AIM 1: Name every stage of the technology life cycle that the technology life cycle passage describes.
AIM 2: According to the technology life cycle passage, in which stage does supply begin to outstrip demand?
AIM 3: Carry on the technology life cycle passage from its final sentence.

TEXT SEGMENT:
===
Technology life cycle chart: This chart illustrates the stages in the technological life cycle.

  • Research and Development – During this stage, risks are taken to invest in technological innovations. By strategically directing R&D towards the most promising projects, companies and research institutions slowly work their way toward beta versions of new technologies.
  • Ascent Phase – This phase covers the timeframe from product invention to the point at which out-of-pocket costs are fully recovered. At this junction the goal is to see to the rapid growth and distribution of the invention and leverage the competitive advantage of having the newest and most effective product.
  • Maturity Stage – As the new innovation becomes accepted by the general population and competitors enter the market, supply begins to outstrip demand. During this stage, returns begin to slow as the concept becomes normalized.
  • Decline (or Decay) Phase – The final phase is when the utility and potential value to be captured in producing and selling the product begins dipping. This decline eventually reaches the point of a zero-sum game, where margins are no longer procured.

2.

An innovative/visionary type would be classified as a company and management team who take risks and are eager to adopt new technologies quickly. They welcome change and are open to risk because they see the payoff to be significant, either in the form of profits, efficiency of operation, inspiration to employees, leadership in the field, or any number of other forms. They understand that early adoption may not always work out, but they thrive on the excitement of the technology. This type of company tends to hire enthusiastic, flexible overachievers who are driven to succeed and want a new technology the second it goes into early beta stages of development.

An early adopter would be classified as a management team and organization that needs some stability before moving forward but looks to its future, always wanting to have the latest technology as soon as it is released. They are well-informed on new technologies as they develop and emerge, and research the potential benefits of adopting the latest and greatest. These people are leaders when it comes to implementing new things, but they lead more cautiously than the innovative/visionary group. An early adopter differs from an innovative/visionary as they do not take as much risk.
===
DATA SECTION:
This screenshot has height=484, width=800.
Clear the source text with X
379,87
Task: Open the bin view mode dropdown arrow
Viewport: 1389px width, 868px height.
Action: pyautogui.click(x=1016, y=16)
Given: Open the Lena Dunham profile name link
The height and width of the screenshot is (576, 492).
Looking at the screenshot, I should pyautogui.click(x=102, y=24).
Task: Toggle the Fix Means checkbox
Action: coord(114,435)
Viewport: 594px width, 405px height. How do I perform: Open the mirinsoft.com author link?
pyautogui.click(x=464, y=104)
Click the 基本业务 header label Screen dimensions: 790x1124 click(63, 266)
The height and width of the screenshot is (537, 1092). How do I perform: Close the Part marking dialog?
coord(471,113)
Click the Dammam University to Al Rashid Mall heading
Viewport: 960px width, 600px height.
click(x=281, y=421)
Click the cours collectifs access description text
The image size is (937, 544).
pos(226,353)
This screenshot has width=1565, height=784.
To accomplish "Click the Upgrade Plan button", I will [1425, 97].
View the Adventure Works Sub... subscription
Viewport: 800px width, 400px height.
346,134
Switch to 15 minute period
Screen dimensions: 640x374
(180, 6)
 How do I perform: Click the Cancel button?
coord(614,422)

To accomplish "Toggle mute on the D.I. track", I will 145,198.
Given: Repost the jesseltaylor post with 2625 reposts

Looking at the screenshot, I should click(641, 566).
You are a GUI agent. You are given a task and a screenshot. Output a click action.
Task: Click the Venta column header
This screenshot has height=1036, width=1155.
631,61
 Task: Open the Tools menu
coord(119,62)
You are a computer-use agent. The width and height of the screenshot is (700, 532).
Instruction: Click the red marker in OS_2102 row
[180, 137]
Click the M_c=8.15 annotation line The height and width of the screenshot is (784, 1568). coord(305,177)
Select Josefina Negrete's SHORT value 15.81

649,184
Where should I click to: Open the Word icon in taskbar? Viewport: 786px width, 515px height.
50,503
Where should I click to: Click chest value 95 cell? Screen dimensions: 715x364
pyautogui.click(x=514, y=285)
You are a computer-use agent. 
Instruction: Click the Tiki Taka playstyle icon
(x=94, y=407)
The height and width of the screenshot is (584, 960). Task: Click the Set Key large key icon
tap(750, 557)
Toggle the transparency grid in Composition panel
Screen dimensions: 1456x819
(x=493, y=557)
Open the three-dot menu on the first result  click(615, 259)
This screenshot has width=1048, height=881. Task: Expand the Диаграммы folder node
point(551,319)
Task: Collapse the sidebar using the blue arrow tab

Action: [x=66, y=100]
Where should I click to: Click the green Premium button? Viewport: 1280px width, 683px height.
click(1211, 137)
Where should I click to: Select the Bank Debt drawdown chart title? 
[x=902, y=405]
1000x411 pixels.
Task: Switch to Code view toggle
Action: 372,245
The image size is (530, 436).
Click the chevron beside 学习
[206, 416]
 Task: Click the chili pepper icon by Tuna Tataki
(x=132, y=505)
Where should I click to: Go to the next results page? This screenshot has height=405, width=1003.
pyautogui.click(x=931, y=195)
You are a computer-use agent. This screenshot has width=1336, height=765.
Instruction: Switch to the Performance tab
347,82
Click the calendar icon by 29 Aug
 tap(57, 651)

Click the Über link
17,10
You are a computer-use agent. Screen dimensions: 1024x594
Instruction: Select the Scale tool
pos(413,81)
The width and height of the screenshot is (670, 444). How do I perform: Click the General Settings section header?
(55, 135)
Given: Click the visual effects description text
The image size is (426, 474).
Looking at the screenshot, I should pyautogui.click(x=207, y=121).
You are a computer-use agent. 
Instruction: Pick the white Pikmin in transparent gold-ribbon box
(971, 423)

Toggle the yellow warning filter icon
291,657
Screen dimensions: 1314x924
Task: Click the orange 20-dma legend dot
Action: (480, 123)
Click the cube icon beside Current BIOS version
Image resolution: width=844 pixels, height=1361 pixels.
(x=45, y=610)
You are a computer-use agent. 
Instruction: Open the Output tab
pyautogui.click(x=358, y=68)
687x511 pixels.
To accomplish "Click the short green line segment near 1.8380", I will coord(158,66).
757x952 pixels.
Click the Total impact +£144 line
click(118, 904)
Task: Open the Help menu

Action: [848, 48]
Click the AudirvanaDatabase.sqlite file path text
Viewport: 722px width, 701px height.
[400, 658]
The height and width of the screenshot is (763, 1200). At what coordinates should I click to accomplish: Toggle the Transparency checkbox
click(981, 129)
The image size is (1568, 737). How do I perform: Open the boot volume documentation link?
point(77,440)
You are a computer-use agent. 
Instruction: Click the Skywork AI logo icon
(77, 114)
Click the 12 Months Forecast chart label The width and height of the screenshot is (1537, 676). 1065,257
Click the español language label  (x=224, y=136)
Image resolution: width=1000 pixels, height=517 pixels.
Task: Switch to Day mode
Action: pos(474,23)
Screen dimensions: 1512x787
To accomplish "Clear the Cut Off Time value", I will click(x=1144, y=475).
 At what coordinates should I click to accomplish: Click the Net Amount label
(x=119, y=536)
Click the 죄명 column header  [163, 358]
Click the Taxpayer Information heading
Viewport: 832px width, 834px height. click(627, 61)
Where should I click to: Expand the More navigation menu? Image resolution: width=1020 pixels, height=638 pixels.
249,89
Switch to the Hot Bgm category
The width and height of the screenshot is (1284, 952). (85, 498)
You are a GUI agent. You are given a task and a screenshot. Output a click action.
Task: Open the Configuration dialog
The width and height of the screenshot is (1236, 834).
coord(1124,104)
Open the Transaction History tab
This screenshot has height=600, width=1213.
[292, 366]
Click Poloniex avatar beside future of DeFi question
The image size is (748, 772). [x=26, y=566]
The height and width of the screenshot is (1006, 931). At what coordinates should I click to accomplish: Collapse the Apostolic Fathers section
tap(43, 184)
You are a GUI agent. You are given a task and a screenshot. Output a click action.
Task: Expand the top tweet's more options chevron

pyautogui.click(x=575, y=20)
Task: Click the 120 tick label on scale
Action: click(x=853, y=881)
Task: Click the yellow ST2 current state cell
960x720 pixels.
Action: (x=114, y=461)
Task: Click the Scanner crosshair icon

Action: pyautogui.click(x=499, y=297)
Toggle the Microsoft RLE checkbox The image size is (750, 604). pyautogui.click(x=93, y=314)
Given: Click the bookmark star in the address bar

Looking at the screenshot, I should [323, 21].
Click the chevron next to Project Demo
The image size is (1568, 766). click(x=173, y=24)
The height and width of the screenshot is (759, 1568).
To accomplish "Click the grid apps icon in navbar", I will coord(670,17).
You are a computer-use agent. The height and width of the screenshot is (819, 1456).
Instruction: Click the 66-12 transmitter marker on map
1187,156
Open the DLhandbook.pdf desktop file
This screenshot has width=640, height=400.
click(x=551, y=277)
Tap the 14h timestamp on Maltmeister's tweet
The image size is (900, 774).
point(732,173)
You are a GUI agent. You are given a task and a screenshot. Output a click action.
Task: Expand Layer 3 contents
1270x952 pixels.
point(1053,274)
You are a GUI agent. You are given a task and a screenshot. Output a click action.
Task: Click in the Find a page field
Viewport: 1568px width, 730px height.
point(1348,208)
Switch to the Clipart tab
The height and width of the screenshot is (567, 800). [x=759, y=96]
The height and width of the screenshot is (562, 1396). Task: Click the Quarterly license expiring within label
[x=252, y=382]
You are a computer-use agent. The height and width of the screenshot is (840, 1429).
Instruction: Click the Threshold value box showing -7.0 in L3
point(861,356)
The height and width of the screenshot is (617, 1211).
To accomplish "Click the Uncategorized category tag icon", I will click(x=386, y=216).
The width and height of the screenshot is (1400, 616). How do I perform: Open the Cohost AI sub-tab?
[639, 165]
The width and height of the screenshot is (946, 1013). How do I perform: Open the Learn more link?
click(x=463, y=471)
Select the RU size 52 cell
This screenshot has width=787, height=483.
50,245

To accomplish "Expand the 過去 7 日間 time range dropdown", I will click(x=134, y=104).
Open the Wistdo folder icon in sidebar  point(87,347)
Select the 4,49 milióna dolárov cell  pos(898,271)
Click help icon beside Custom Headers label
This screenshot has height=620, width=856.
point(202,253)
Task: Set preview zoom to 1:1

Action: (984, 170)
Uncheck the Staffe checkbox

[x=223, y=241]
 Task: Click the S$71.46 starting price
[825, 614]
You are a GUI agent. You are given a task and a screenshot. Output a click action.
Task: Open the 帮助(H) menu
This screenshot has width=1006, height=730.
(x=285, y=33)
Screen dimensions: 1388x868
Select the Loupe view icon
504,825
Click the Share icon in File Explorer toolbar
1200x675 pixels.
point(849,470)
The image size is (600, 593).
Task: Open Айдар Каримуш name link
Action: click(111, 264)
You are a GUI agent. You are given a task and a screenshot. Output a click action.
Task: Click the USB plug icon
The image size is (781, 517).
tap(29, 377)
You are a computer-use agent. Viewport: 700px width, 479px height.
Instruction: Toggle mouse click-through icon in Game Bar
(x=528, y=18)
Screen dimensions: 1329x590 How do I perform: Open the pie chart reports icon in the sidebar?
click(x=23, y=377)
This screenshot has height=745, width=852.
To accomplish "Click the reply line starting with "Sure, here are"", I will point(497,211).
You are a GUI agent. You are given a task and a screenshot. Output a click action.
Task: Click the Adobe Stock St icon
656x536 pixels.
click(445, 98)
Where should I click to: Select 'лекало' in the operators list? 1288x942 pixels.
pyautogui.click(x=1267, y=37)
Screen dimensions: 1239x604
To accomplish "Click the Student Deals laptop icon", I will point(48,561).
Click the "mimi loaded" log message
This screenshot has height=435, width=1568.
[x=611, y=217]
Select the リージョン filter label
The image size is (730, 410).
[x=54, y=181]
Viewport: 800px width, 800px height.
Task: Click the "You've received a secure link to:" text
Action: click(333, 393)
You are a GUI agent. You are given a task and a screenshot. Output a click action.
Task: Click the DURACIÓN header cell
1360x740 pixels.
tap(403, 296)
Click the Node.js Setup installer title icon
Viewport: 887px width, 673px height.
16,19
===
RESULT 1: Research and Development; Ascent Phase; Maturity Stage; Decline (or Decay) Phase

RESULT 2: The Maturity Stage.

RESULT 3:
The average adopter is defined as the company and management team who must eventually move to the technology so they will not be left behind. They dont seek the thrill and leadership role of being one of the first out of the chute. And while they may acknowledge the possible payoffs of the new technology, they prefer not to leave that which is comfortable. They take very little risk and only change because everyone else is doing it. They basically keep up with the Jones'.

Conservative management and organizations want to take no risk at all and resist change. They will wait as long as possible to adopt a new technology, and have the attitude of ''if it isn't broke, don't fix it''. These are companies that fight to the very end when forced to change or adopt any piece of new technology.

Keep in mind that the position of your management team toward change and your company culture can vary depending on the type of technology you are introducing. You may be cutting-edge on collaboration technology, but conservative on your hardware infrastructure.

3.

Product development and capitalizing on the new invention covers the business side of these R&D investments in technology. The other important consideration is the differentiation in consumer adoption of new technological innovations. These have also been distributed into phases which effectively summarize the demographic groups presented during each stage of TLC:

Technology adoption life cycle: This adoption chart highlights the way in which consumers embrace new products and services.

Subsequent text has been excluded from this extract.